**WORK ITEM A:** According to the passage on stock market concentration, what return would an investor holding an equal-weighted basket of the largest 10 S&P500 companies have realized since January 2020?
**WORK ITEM B:** Write the next part of the passage on stock market concentration, picking up after its final sentence.

The sweeping changes in the economy and market in the aftermath of Covid-19 have reawakened fears regarding stock market concentration. These worries are motivated in part by the large divergence in returns between the smallest and largest companies in broad-based market portfolios like the S&P500. Since January 2020, an investor holding an equal-weighted basket of the largest 10 companies in the S&P500 would have realized a return of 11.4%, while an investor holding a basket of the smallest 100 companies would have lost 20.3% of his portfolio. Nor does one need to look at portfolio returns to realize the outsized role that many of the S&P's largest companies — Amazon, Google, and Microsoft, to name a few — have taken during the crisis.

In this post I offer three comments on why these recent changes may give an incomplete picture of market concentration. First, a variety of measures show that stock market concentration in absolute terms is still beneath its historical levels, including relative to periods as recent as the early 2000's. Second, we should be careful to distinguish stock market concentration from more salient antitrust concerns regarding industry concentration. Finally, recent changes may speak more to sectoral effects (the rise of the technology sector) than to across-the-board increases in concentration.

A Longer Time Series

Proponents of the short-term concentration thesis tend to focus on the recent increases in stock term concentration. Empirically, these analyses reveal a striking increase in concentration in 2020 alone, as seen by the market share of the five largest companies.

Figure 1: The Rise of the Top 5, 2010-2020

Figure 1: The Rise of the Top 5, 2010-2020

However, short term increases in stock market concentration mask longer term trends dating back to the 1960's. Consider the full time series of S&P500 returns since 1960, when the index first comprised 500 companies. Figure 2 plots four alternate measures of concentration: (1) HHI, (2) Top 5 share, (3) Gini Coefficient, and (4) the number of companies from the bottom of the S&P500 size distribution whose combined market share is equal to that of the largest 5.

The Herfindahl-Hirschman Index (HHI) gives the sum of squared market shares. Though it is typically used in an antitrust context to capture shares of total revenue in an industry, here we use it to measure shares of the total index market capitalization. Like the Top 5 share, it is primarily driven by the size of the largest players in a given market rather than variation in the bottom half of the distribution. Meanwhile, the Gini-Coefficient — like the bottom # equivalent of top 5 — is more sensitive to the shares in the lower tails.

Figure 2: S&P500 Concentration in the Long Run

Figure 2: S&P500 Concentration in the Long Run

By any of these four measures, concentration in S&P500 was substantially larger in the 1960's than it was today. Indeed, current levels of stock market concentration are roughly on par with those in the early 2000's. This is not to say that there were healthy levels of concentration in those periods, but rather the current levels of concentration are hardly unprecedented.

**SUPPLIED MATERIAL:**

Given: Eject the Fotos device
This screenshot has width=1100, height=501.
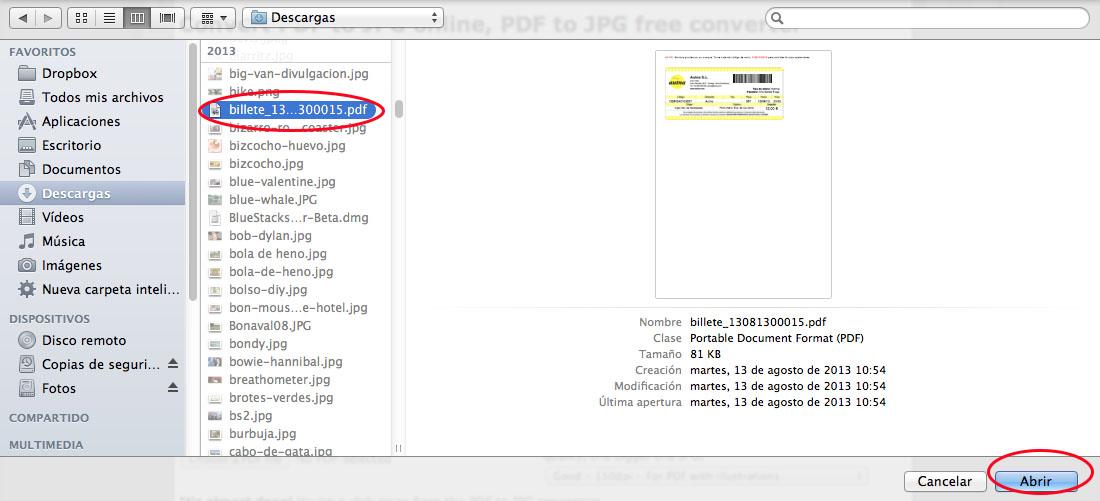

**EXERCISE OUTPUT A:** A return of 11.4%.

**EXERCISE OUTPUT B:**
Industry Concentration

Fears of concentration typically approach the issue from a consumer-welfare standpoint. That is, they generally associate concentration with anticompetitive practices and attendant harms to consumers (higher markups, restricted product choice, reduced incentives for innovation, etc.). However, stock market concentration by itself tells us little about the structure of competition at the industry or sector level. For one, the stock market is not an industry in the sense of offering a single product or products. While consumers may rightly worry about a single firm providing a desired service, it is not immediately clear why they should care if a single firm accounts for most of an index's profits. Nor does the stock market represent the universe of companies that market to consumers. Companies ranging from IKEA and Cargill to Deloitte and Staples are just several examples of non-public companies whose relative performance is not captured by measures of stock market concentration.

To the extent that fears of stock market concentration are fears of anticompetitive practices, it would be useful to cite data on those practices directly (which may well have seen a commensurate increase!). Much research in recent years has focused estimating markups from the data, not to mention the vast law and economics literature on anticompetitive standards. One paper by James Traina, for example, argues that markups have only moderately increased (though the data, illustrated below, ends before 2020).

Figure 3: Aggregate Market Power (from Traina (2018)).

Figure 3: Aggregate Market Power (from Traina (2018)).

Further data showing more recent changes in markups or various industry-level concentration ratios would be helpful. Below I a plot a very rough proxy of concentration, namely, annual average of revenue-weighted HHI across SIC industry classifiers through the end of 2019. The trend shows an increase in concentration, predating COVID.